En el Palacio Medici Riccardi llega así un viaje que comenzó en 2006, cuando Abel Herrero decidió ‘acoger’ y comisariar en el Museo Nacional de Bellas Artes de La Habana la instalación Silencio a voz alta de Claudio Parmiggiani, la mayor Delocación ambiental jamás realizada por el artista, célebre por sus obras de ceniza y humo realizadas a partir de 1970. Esa colaboración artística, coronada en Cuba, se reinterpreta ahora, en Florencia, de una forma más completa y en una instalación inédita en la que confluyen en un único espacio compartido las obras de ambos artistas.
En la Galería de las Carrozas —extraño y extraño juego del destino en el paso de vehículos de tierra a los de agua— cuatro grandes barcas deslizan hacia un destino distante, inalcanzable; o quizás se alejan del punto de partida, con la esperanza de arribar a una tierra desconocida, virginal, para dar inicio a una nueva civilización del arte. Como memorias de un viaje, casi se han convertido en sombras de sí mismas. Viajan en la inmovilidad. Las barcas de Parmiggiani transportan una carga especial, hecha de polvos de diferentes colores, materiales milagrosos, preciosos, la quintaesencia de una historia gloriosa: pigmentos puros, la sustancia inalienable de toda aparición pictórica. Rojo, amarillo, azul y verde. Colores en viaje hacia la luz, fundamento y origen de la mirada, de la sorpresa ante el milagro de lo real que resiste al nulo vacío.
En las paredes, los grandes lienzos monocromáticos de igual pureza cromática firmados por Abel Herrero. Mares de un verde luminoso y ácido, de un amarillo cegador y nervioso, de un azul lleno de profundidad nocturna, de un rojo como la sangre y el néctar dionisíaco, de un negro que mientras esconde, revela el origen de la luz. Grandes superficies agitadas, un mar de color, olas inmóviles que cabalgan una tras otra, una sobre la otra, que nos enfrentan como muros saturados de color. Herrero realiza una reapropiación contemporánea del clásico tema de la vista marina, que aquí se convierte en una representación de la condición humana.
Con sus instalaciones, Parmiggiani llega hasta la desaparición del objeto, penetrando en el mundo inmaterial de la idea, en los límites de lo absoluto e inalcanzable, pero confiando a las cosas la ‘encarnación’ de lo divino en lo real, el desvelamiento de lo invisible en el mundo de las cosas. Un par de zapatos desgastados, una campana, un montón de libros, el calor de una estatua, una vieja lámpara de aceite, barcas y pigmentos.
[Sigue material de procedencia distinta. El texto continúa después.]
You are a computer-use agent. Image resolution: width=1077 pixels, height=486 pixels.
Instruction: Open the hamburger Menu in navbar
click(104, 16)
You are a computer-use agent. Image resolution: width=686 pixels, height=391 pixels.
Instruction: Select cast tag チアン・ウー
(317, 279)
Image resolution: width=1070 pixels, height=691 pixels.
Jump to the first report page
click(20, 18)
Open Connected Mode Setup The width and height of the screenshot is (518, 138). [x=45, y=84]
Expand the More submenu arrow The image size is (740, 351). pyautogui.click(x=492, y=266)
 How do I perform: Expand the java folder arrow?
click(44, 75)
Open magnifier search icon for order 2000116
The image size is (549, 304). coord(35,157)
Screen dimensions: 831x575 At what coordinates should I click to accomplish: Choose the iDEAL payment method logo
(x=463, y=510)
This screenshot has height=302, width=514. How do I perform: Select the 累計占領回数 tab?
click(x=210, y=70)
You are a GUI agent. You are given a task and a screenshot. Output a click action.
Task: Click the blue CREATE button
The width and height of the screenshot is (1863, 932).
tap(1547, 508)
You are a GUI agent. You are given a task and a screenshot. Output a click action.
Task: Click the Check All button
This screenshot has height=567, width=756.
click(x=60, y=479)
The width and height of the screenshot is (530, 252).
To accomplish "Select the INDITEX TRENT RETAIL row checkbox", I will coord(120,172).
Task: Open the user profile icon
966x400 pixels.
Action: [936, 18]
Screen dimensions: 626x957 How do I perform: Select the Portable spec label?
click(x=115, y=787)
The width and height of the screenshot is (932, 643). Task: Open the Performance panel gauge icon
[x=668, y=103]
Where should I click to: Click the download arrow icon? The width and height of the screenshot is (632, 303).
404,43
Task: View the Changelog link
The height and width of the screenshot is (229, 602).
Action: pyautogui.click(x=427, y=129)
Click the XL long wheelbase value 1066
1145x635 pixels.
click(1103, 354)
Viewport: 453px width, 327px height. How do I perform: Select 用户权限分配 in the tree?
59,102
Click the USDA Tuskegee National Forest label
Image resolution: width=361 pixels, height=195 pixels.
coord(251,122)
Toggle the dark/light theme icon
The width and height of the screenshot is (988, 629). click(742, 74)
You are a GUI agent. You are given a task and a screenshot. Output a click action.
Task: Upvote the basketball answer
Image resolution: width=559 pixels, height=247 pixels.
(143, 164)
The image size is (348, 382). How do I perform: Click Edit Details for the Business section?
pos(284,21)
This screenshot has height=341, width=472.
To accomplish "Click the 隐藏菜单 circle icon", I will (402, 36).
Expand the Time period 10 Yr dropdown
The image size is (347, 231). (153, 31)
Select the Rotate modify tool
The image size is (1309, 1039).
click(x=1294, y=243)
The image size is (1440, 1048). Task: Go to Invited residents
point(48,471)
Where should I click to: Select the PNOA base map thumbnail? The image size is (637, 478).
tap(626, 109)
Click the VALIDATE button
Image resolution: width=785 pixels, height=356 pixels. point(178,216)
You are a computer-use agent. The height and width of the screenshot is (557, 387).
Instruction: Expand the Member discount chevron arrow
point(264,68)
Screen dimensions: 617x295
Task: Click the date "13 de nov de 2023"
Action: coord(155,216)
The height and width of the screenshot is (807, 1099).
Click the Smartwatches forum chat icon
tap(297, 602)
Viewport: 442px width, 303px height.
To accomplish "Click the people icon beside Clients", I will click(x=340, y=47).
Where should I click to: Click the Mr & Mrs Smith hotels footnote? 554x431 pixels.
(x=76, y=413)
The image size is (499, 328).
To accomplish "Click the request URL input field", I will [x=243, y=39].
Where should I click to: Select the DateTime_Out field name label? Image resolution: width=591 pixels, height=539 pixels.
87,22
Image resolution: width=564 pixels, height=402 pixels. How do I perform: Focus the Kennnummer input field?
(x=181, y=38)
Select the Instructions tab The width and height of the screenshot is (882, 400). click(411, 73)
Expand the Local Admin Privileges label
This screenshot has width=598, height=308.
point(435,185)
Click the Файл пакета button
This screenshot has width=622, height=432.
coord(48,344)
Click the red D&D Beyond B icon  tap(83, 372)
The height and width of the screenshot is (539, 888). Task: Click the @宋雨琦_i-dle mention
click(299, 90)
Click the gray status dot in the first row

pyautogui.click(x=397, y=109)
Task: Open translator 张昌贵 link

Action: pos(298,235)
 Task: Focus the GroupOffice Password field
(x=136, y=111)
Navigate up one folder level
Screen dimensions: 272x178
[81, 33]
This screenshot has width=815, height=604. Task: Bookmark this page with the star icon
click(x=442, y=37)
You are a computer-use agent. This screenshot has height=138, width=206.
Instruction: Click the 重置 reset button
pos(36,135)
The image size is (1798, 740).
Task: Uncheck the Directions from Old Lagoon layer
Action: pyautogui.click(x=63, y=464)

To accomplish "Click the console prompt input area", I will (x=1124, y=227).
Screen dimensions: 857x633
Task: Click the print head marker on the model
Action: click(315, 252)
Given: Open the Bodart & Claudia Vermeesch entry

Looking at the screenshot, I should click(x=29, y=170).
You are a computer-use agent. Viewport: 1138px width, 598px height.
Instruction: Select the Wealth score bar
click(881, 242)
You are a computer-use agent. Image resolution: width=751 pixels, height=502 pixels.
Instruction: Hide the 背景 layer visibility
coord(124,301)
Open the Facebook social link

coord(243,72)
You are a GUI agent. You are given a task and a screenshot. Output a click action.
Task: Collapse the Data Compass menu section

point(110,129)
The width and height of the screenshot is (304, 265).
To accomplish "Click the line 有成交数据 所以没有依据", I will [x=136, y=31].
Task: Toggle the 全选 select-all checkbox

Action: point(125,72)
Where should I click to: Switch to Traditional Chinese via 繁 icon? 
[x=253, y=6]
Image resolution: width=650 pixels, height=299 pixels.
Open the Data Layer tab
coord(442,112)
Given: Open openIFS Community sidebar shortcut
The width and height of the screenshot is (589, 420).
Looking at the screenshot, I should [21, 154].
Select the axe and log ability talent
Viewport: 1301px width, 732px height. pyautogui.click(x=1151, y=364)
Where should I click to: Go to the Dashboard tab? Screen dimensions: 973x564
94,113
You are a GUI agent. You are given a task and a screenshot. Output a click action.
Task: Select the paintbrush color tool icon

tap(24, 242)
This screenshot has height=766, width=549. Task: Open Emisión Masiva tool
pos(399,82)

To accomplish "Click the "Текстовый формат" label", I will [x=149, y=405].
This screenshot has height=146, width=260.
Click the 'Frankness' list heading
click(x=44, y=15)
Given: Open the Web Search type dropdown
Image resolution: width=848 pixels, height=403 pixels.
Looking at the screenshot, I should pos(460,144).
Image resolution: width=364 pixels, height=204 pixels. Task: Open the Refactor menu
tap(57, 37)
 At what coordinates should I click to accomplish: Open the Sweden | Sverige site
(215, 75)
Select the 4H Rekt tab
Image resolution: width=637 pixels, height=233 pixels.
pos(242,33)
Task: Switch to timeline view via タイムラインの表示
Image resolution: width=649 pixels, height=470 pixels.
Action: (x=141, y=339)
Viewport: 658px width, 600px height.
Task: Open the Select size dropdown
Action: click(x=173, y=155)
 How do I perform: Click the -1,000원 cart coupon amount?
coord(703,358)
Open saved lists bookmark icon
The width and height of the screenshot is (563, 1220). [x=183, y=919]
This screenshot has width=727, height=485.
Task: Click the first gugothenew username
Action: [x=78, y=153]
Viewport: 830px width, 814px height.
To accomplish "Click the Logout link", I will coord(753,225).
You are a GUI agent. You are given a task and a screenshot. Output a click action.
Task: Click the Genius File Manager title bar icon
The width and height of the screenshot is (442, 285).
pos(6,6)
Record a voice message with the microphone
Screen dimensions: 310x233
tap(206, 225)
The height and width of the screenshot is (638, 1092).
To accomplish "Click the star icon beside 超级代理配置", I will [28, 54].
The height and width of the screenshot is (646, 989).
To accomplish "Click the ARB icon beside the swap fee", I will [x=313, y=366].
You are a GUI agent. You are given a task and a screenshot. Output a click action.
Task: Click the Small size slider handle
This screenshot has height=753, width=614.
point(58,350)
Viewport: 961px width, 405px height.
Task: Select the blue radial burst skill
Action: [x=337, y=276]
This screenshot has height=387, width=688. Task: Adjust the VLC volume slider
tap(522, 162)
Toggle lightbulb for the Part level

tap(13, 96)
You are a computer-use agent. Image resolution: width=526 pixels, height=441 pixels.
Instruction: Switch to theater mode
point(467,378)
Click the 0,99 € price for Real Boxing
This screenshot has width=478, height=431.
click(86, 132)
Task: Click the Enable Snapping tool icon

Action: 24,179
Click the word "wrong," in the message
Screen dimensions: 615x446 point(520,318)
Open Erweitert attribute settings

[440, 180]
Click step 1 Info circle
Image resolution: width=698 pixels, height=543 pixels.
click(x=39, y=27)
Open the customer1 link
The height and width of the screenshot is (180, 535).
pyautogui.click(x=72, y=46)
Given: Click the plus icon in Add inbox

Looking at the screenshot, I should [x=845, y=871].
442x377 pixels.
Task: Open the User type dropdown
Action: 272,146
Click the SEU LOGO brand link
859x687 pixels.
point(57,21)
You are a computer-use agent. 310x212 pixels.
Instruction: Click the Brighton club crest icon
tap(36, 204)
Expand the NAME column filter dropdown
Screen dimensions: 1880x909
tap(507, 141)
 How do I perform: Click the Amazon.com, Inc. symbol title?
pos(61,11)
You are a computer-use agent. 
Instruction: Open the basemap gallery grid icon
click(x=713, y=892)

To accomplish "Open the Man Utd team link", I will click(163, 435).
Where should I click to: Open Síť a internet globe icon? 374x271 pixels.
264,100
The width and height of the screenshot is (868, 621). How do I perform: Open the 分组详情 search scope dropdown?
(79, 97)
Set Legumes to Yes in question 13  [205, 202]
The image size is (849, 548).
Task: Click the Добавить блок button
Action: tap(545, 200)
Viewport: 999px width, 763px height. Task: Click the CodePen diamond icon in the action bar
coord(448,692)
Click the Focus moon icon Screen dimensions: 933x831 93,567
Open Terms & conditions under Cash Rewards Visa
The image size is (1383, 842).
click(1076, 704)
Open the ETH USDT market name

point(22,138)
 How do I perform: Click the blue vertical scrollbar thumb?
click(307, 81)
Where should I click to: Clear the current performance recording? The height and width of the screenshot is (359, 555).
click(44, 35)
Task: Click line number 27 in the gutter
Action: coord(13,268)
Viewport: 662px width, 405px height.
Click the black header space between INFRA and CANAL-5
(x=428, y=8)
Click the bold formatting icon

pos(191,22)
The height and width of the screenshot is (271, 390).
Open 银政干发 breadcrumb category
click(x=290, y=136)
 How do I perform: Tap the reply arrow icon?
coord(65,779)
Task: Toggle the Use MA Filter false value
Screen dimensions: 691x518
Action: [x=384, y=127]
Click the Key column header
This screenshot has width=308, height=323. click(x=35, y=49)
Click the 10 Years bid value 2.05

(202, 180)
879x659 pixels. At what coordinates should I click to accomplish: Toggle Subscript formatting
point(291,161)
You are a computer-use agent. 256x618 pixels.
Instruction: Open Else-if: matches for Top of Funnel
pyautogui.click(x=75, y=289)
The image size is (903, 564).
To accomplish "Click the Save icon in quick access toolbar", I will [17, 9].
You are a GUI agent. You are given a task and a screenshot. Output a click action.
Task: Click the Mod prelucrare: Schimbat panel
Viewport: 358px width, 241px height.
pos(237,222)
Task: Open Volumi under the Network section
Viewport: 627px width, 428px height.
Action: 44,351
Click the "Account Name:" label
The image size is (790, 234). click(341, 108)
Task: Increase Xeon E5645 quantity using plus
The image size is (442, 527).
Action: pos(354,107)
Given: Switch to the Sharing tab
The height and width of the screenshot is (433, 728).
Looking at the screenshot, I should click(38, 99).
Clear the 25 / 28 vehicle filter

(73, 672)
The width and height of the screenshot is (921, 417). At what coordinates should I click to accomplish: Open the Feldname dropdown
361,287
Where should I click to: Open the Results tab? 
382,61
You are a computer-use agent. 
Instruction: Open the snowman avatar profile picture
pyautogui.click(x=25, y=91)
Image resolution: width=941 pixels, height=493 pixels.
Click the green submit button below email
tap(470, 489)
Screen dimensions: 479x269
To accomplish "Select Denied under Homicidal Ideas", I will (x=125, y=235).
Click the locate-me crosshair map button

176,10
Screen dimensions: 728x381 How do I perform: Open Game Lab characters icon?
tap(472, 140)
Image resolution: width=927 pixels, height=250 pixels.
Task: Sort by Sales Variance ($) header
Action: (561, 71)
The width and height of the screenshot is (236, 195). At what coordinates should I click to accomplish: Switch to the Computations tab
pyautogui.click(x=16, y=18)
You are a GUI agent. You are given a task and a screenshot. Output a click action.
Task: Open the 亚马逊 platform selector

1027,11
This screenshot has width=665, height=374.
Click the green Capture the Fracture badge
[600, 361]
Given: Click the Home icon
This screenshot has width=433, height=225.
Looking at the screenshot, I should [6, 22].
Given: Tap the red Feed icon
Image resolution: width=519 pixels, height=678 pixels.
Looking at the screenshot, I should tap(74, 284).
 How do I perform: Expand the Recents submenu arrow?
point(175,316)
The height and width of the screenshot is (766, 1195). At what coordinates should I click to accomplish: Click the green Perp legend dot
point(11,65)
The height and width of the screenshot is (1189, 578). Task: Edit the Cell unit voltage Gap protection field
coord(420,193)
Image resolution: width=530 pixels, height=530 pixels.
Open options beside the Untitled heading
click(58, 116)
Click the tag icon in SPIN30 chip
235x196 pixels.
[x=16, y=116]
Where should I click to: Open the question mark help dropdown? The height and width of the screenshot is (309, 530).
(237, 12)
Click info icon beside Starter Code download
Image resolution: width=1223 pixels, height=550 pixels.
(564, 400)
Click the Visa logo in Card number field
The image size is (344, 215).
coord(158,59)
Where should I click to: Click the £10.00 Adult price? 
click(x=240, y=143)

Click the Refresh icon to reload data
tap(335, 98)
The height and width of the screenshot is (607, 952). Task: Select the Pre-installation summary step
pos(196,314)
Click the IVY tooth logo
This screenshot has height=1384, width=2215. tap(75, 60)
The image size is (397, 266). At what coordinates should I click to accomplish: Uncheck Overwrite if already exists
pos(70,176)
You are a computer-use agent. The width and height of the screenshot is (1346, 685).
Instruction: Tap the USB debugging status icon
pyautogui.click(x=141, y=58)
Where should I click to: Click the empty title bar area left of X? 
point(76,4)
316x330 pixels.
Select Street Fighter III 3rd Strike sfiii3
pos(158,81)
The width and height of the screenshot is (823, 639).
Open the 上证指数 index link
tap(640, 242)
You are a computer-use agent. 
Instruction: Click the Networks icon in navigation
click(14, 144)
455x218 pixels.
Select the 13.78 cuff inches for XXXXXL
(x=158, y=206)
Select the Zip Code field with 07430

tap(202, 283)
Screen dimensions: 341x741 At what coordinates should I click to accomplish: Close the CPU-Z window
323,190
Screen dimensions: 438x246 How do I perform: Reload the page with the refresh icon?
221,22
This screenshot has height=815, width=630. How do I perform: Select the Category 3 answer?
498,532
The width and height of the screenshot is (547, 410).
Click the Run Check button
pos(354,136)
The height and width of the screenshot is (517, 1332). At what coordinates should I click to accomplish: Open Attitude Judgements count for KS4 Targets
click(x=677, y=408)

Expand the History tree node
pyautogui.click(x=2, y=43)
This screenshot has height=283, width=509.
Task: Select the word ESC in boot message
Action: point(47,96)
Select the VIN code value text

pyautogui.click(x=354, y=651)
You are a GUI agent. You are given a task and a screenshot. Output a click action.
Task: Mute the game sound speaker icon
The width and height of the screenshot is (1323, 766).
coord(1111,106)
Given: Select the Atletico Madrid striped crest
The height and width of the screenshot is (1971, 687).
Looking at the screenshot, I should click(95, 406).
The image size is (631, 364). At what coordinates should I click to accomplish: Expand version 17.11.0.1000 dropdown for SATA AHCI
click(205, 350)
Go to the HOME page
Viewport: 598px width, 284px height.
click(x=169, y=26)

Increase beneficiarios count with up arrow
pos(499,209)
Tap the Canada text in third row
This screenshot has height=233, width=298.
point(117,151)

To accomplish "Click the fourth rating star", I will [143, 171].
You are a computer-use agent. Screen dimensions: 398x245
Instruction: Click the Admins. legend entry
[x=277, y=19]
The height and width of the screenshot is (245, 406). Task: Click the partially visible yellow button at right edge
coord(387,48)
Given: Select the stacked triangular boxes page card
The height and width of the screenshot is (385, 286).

El cuadro es posible solo confiando a los objetos la belleza y la verdad, a los pigmentos de colores la historia y supervivencia de la pintura. Como cuando confía a la sombra y al humo la presencia real de las cosas, a la memoria la presencia del pasado. De manera similar, Herrero acepta el reto de la abstracción sin renunciar a la inmanencia de la pintura, a la estructura reconocible de la visión naturalista, única vía posible para el pintor para imaginar lo infinito y lo ilimitado, cuando todo se ha reducido a alcance de la mano y cada forma de vida se ha consumido digitalmente. Todo, incluso el origen del universo. Todo misterio, incluso el de la luz y su contrapartida, la oscuridad. Como en Parmiggiani, también en Herrero persiste la maravilla por el milagro de la mirada, que es luego el reconocimiento contemplativo de lo real. Ese vertiginoso abrirse de lo divino y lo infinito tanto en la cosa como en la obra de arte.
Un intenso diálogo donde la obra de Parmiggiani, instalada pero fuertemente marcada por la narración pictórica, sufre una metamorfosis que convierte el movimiento horizontal de las cuatro esculturas, cargadas de pigmentos de colores, en una catarsis vertical hecha de grandes lienzos saturados de color puro, de pura luz.
Con motivo de la exposición, se publicará un catálogo con textos del comisario y contribuciones críticas de Andrea Cortellessa y Walter Guadagnini.